Whatever the Motives, the Results Look Eerily Like Racism

I have been reading of late some histories of Germany in the 1930's, with a particular emphasis on racial laws and policy.   Over time the expanding bans on Jewish participation in the economy and society as well as preferences given to non-Jews for government jobs led to some practical problems, including:

  • What percentage of Jewish blood made one Jewish?  The Nazis messed around with this problem a long time, in part because of Hitler's absolute reluctance to get involved in such details.  Was it one grandparent?  Three grandparents?
  • How does one test for such things?  In the thirties, there was an boom in geneology research in Germany, as everyone raced around trying to figure out what evidence was sufficient to establish someone's race

It would be nice to think we put this kind of thing to bed, but here we are in the 21st century running around trying to answer the exact same questions

This story reminded me of the 1980s case of the twin red-haired Boston firefighters who claimed to be black, based on a photo of a great-grandmother and alleged oral history. While I remembered that they had gotten fired for their alleged fraud, I didn’t remember this detail:

Under current rules, said [general counsel to the state personnel office] Ms. Dale, candidates who say they are members of minority groups are judged by appearance, documented personal history and identification with a minority community. Disputes over claims of minority status are resolved by the Department of Personnel Administration.

 And indeed, there eventually was a two-day administrative hearing, in which the hearing officer determined that the twins failed all three criteria, and thus were not black. A judge upheld the ruling, finding that the twins had claimed minority status in bad faith.I have to admit being under the impression until now that as a legal matter, minority status was an in issue of self-reporting. But at least in the Massachusetts Civil Service system, one can get fired for “racial fraud.”

  • Every year, in the name of some sort of racial harmony, I have to sit down and report to the government on the race of each of my employees.  For 364 days a year I can ignore the race of my employees, but one day a year the government makes me wallow in it.  Here are part of the instructions:

Self-identification is the preferred method of identifying the race and ethnic information necessary for the EEO-1 report. Employers are required to attempt to allow employees to use self-identification to complete the EEO-1 report. If an employee declines to self-identify, employment records or observer identification may be used.

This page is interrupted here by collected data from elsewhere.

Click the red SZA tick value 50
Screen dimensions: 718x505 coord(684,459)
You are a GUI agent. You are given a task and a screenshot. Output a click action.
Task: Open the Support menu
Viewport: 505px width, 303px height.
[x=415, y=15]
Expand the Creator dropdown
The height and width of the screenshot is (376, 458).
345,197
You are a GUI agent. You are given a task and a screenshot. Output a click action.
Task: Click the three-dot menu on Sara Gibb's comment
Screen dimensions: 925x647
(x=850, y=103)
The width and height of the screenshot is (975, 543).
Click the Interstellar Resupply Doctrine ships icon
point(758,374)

Where records are maintained, it is recommended that they be kept separately from the employees basic personnel file or other records available to those responsible for personnel decisions.

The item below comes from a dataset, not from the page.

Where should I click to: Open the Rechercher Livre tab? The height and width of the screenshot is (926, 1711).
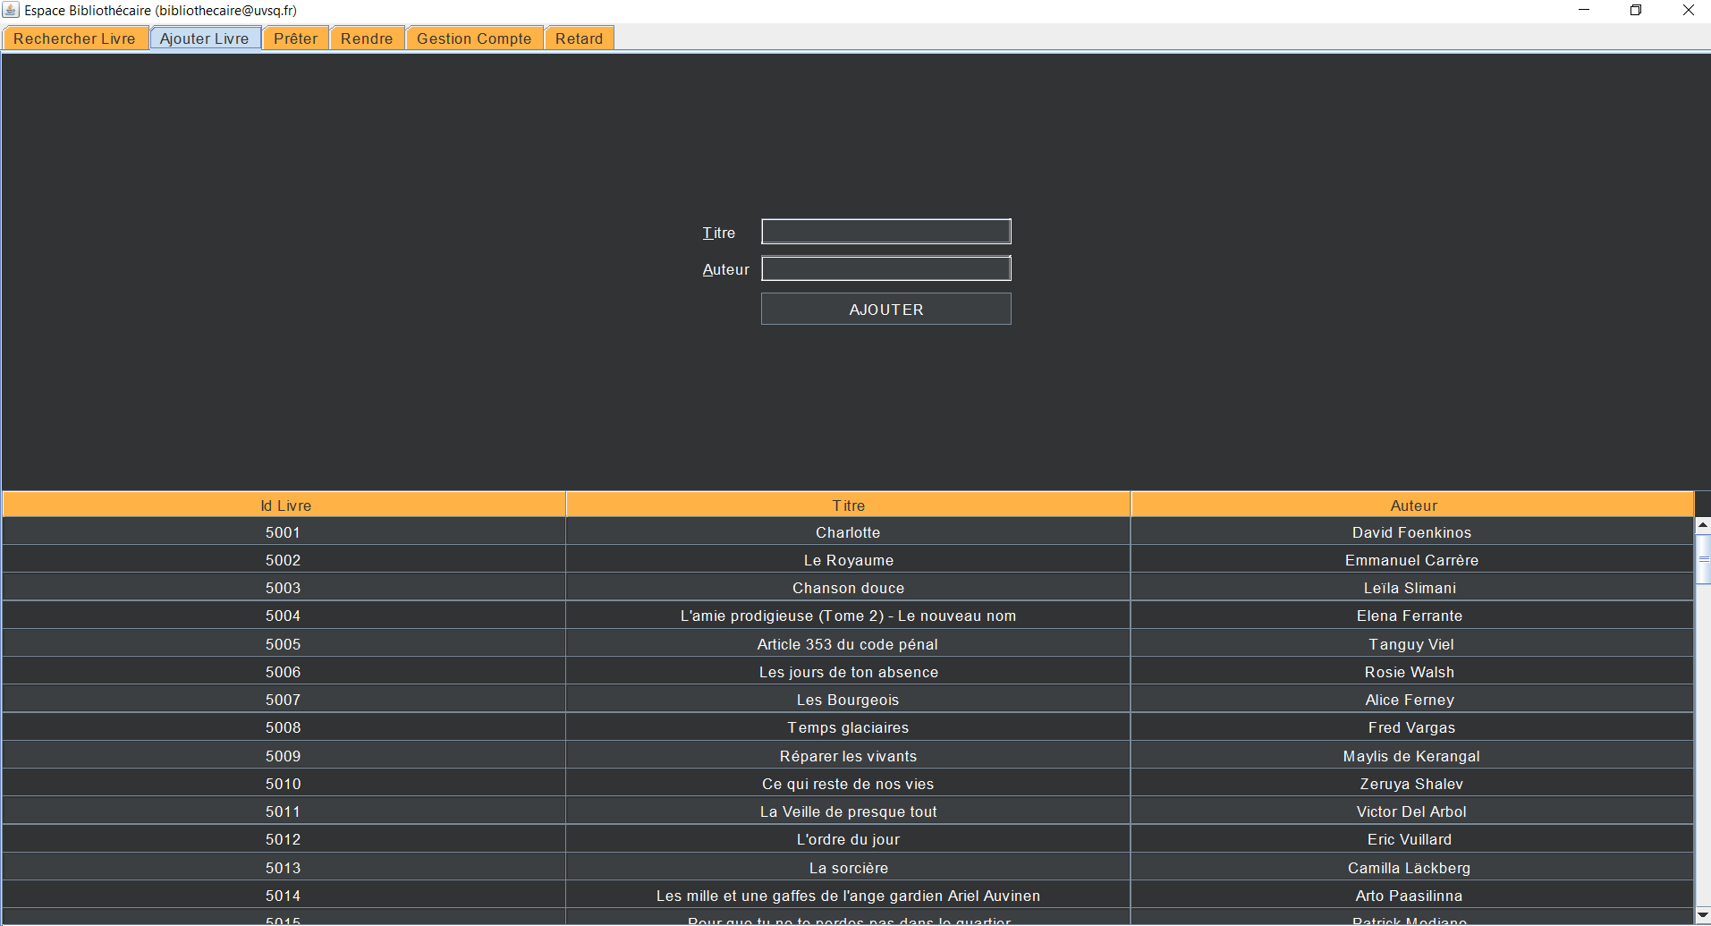tap(75, 38)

Race and ethnic designations as used by the Equal Employment Opportunity Commission do not denote scientific definitions of anthropological origins.

I am told we are trying to create a society free of racism, but the results sure look a lot like racism to me.

  • a_random_guy

    As Jerry Pournelle has repeated written in his Chaos Manor blog:

    - Fifty years ago, if you wanted to be color-blind and treat everyone the same, you were considered a hopeless liberal.

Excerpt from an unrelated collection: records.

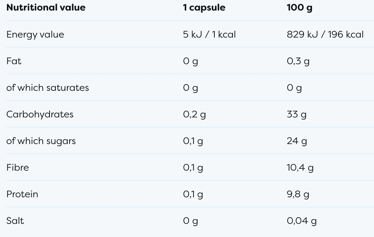Select the "of which saturates" label
374x237 pixels.
(x=48, y=88)
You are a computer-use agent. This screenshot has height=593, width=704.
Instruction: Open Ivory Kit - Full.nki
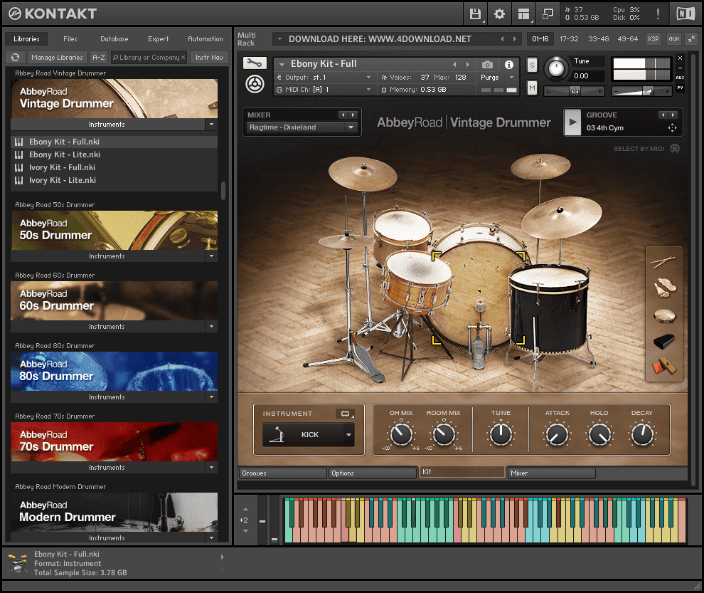coord(64,167)

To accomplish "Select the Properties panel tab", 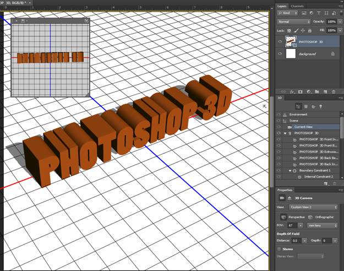I will [x=285, y=190].
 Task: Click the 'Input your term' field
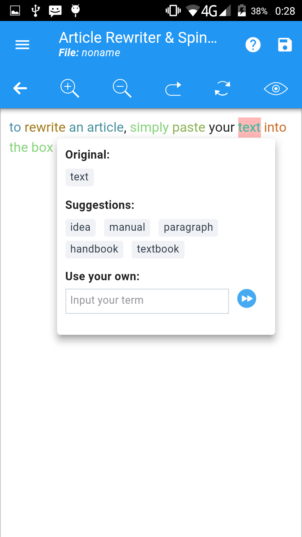147,301
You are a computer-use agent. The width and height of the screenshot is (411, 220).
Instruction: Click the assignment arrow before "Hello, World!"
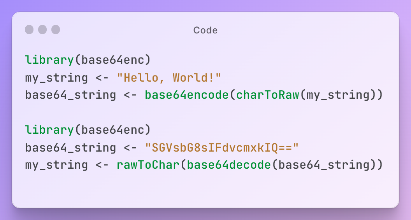pyautogui.click(x=102, y=77)
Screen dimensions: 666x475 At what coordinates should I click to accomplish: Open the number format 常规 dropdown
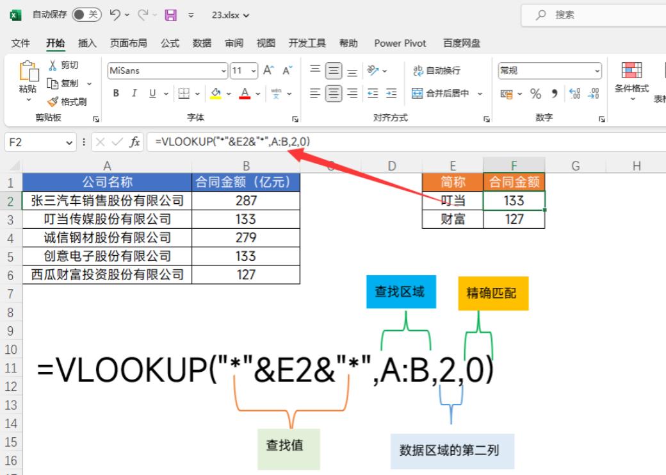tap(597, 71)
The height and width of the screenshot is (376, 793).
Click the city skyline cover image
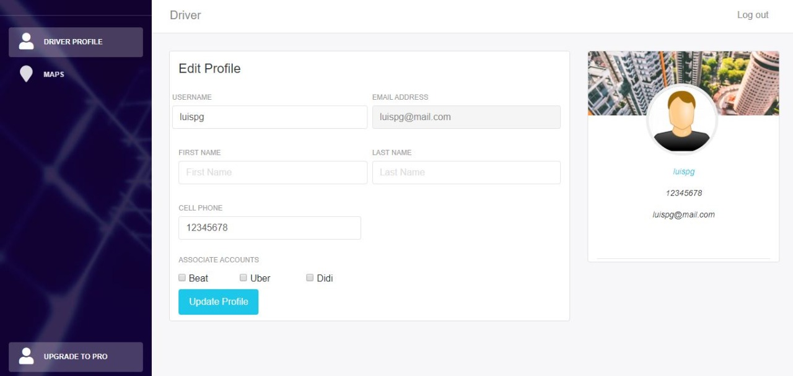[683, 83]
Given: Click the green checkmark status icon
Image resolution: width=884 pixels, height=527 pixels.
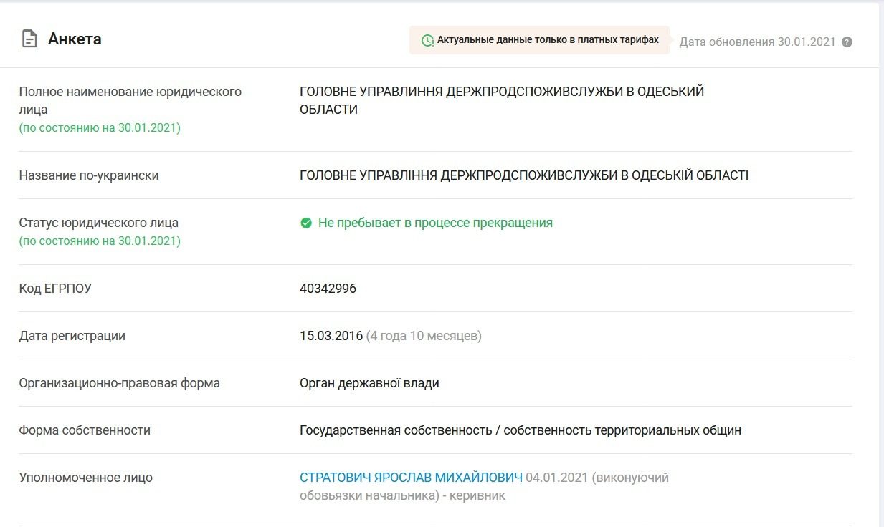Looking at the screenshot, I should 306,223.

    - Today, if you want to be color-blind and treat everyone the same, you are considered a right-wing racist.

    You have it exactly right: the government forces us to be aware of race. This is not accidental; it is the foundation of an entire entitlement industry. If we treated people equally regardless of their race, the entire entitlement industry would go away. You would want to be responsible for unemployed bureaucrats, would you? Have a heart!

  • Esox Lucius

    I always lie on those government forms. I say I am pacific Islander or inuit. I believe if you are going to ask a stupid question you should be prepared to get a stupid answer. My banker just about choked when he asked me to fill out one of them for a loan application. Apparently the bank examiners take special interest in that stuff. Bankers are told they can't edit the forms that the loan applicants make. So I said I was native american and the guy went apoplectic. It was a lot of fun to watch.

  • marco73

    We're all mutts.
    Unless you are some sort of European Royal, and just look at all the fooling around those people did, there is no reliable way to go back more than maybe 5 generations. At 5 generations, you have over 100 direct ancestors.
    How many of us can reliably state the complete racial makeup of all 64 of our great-great-great grandparents?

  • Mr Bob

    marco73, how racist to say that we all have 64 great-great-great-grandparents. I'm from alabama and I have only 23 great-great-great grandparents.

  • Brian

    I don't run a business so I don't have to worry about any of this. But when I got my census form last year, where it asked for race I marked "Other" and wrote in "human".

  • LTMG

    The start of prejudice of any stripe is the desire to put labels on people. Are labels generally necessary? I think generally not. There might be specific exceptions, but every one I consider can earn arguments against it.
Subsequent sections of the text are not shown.